[caption id="attachment_1506" width="560"] William Somerset Maugham[/caption]
Después de publicar Lluvia y otros cuentos, Atalanta prosigue su desacomplejada reivindicación de William Somerset Maugham (1874-1965) con la edición de los doce relatos reunidos en El impulso creativo y otros cuentos. Sabido es, y roza el tópico mencionarlo a estas alturas, que el éxito y la fortuna logrados entre públicos muy amplios por el prolífico autor de Servidumbre humana (1915), El velo pintado (1925) y El filo de la navaja (1944), unidos a las frecuentes adaptaciones de sus novelas y piezas teatrales al cine, colocaron a Somerset Maugham –como a Stefan Zweig, por cierto– en el purgatorio de los escritores de masas que no eran acreedores a la entrada directa en el cielo de los estilistas de inequívoca grandeza literaria. Parece que hoy esta condena ha sido levantada, aunque nunca hay que fiarse.
Lo cierto es que, como podrá comprobar el lector de estos relatos, la prosa de Somerset Maugham, de línea clara, fluye con soltura en tramas atractivas, cuajadas de descripciones brillantes y de observaciones agudas y a menudo punzantes que no dejan de producir una visión crítica, por no decir acerada, de la condición humana o, si se prefiere, de los individuos y clases sociales que la encarnan.
En esta colección, traducida por Jordi Fibla, en relatos como Las tres gordas de Antibes, Louise o La voz de la tórtola, se advierte un especial afilamiento a la hora de encarar la sátira de los personajes femeninos de clase alta, que le fueron muy cercanos al autor por su desahogada posición económica.
“La experiencia me ha enseñado que cuando un libro causa sensación es mejor esperar un año antes de leerlo. Entonces resulta asombrosa la cantidad de libros que no tienes por qué leer”. Esta plausible y ácida anotación, de permanente vigencia, está formulada por el narrador de La voz de la tórtola, escritor y poseedor –como el propio Somerset Maugham– de una mansión en La Riviera, por lo que, junto a otros detalles –un muy vago eco de homosexualidad–, podría reflejar el punto de vista de nuestro autor, que también aborda la creación literaria –de aquella manera, que diría un catalán– en El impulso creativo, el relato que cierra el volumen y le da título.

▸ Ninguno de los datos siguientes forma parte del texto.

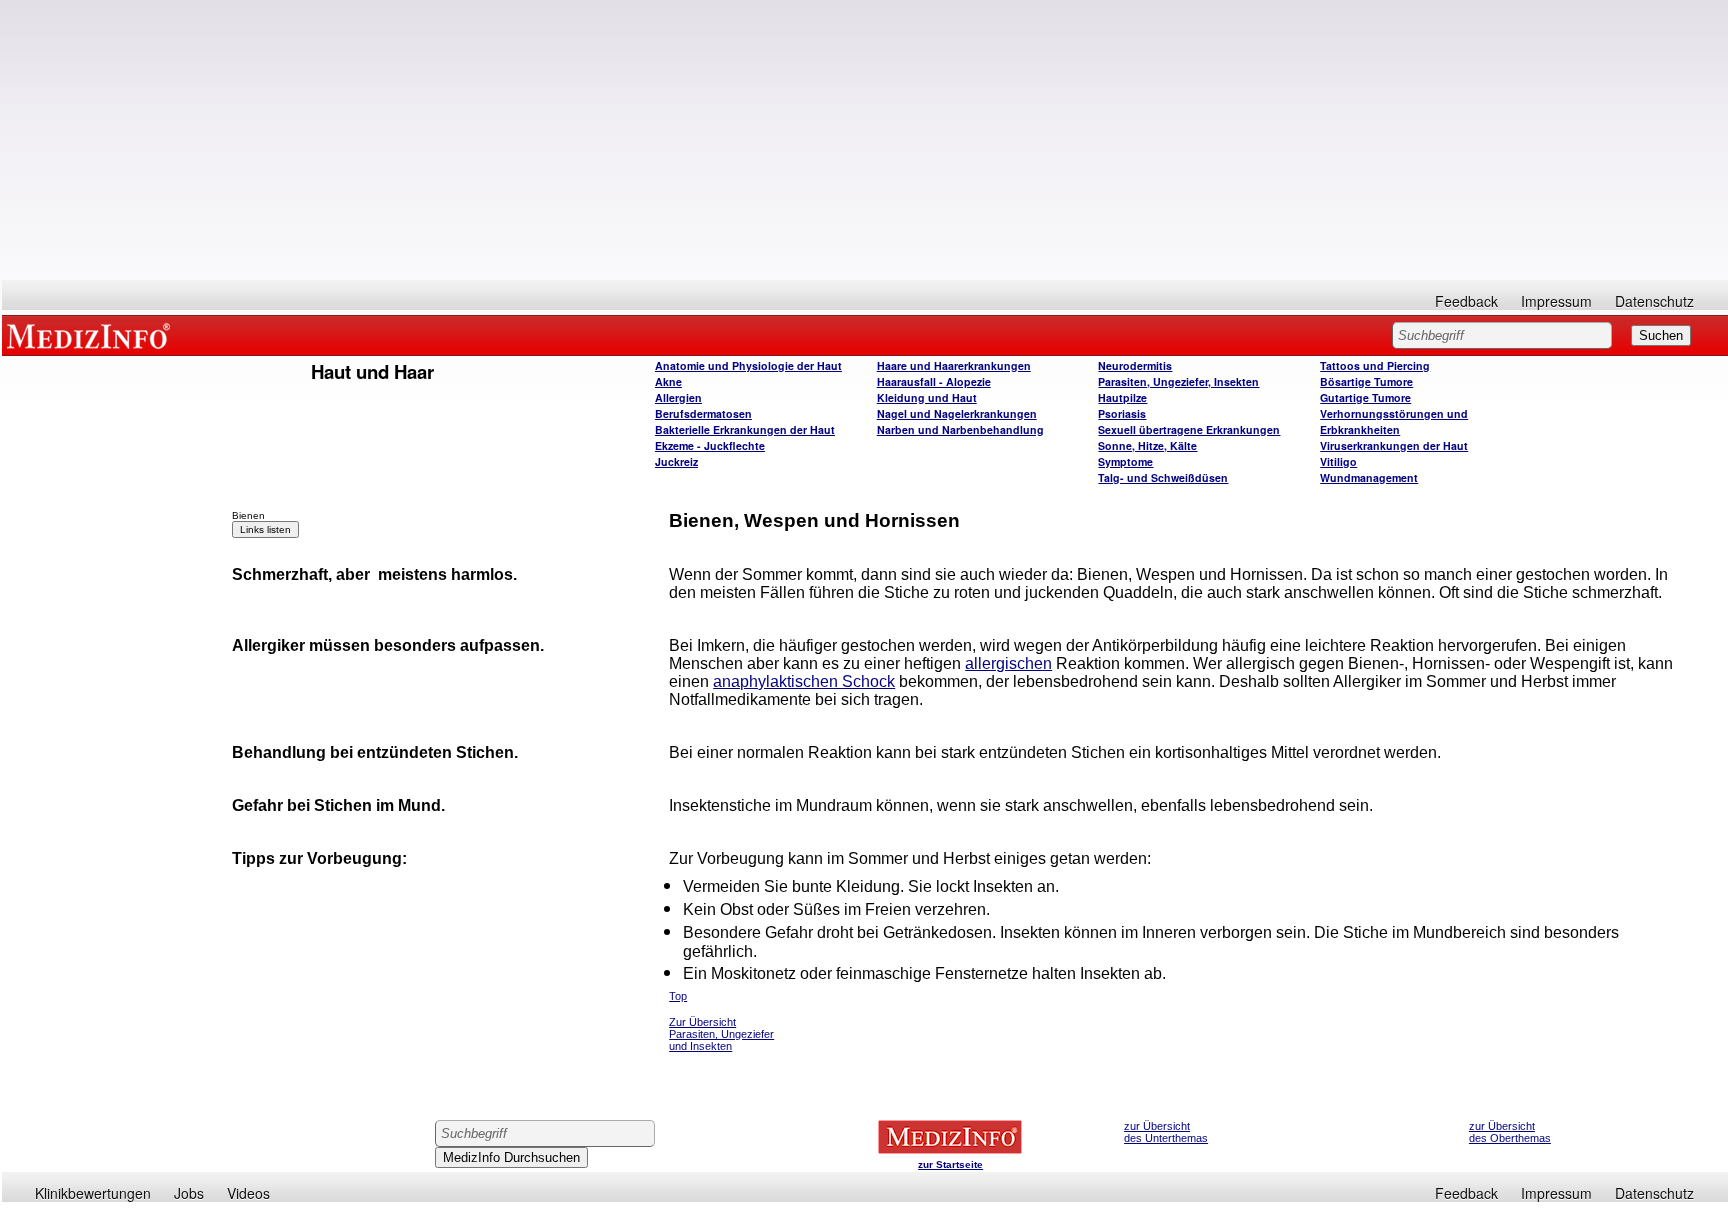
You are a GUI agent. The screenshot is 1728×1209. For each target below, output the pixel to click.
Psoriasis (1122, 413)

En La voz de la tórtola, un escritor ya consagrado conoce a un joven colega que ha tenido éxito con su primera novela y muestra hacia él toda clase de reticencias. No obstante, decide invitarlo a su casa de La Riviera con el fin de que, mientras consigue un nuevo alojamiento, pueda aislarse para trabajar en su siguiente obra. Al saber que el muchacho proyecta escribir una historia de amor romántico al estilo de Ouida –novelista británica del XIX que cultivó el género–, el apasionado romance entre un joven escritor y una “prima donna”, el narrador no duda en presentarle a La Falterona, una muy relevante cantante de ópera, amiga y vecina suya, con el fin de que el principiante obtenga documentación de primera mano.
La voz de la tórtola me ha parecido interesante no sólo por contener reminiscencias autobiográficas y opiniones personales del autor, sino porque Somerset Maugham hace un bonito y ocurrente juego literario. El narrador se va olvidando de su amigo y de su planeada novela y, mediante una transferencia del punto de vista, es él quien acaba consumando un prolijo y jugoso retrato de la “diva”, otro perfil de mujer –“ella era odiosa, desde luego, pero también irresistible”– escrito con indisimulable y zumbona misoginia, muy lejana del cautivo entusiasmo que –según se nos informa– el novato novelista sentirá hacia la cantante.
En un momento anterior, inicial, el narrador escribe sobre su incipiente amigo: “Me pareció un joven bastante detestable, pero eso no me importaba. Es muy natural que ciertos jóvenes inteligentes resulten bastante detestables. Son conscientes de tener unos dones que no saben cómo usar. Están exasperados con el mundo porque no reconoce su mérito. Tienen algo que dar, y ninguna mano se tiende para recibirlo. Están impacientes por alcanzar la fama a la que se creen con derecho. No, no tengo nada contra los jóvenes detestables; cuando son encantadores es cuando mantengo mi simpatía a buen recaudo”.
Dejando aparte la pertinencia del último comentario, Somerset Maugham –y aunque su observación psicosociológica pueda tener validez universal, o no– parece apuntar a las complicadas relaciones de rivalidad entre escritores establecidos y escritores emergentes, a guerras generacionales de poder que, según crecientes síntomas, hoy tienen alguna actualidad en España, sin ir más lejos.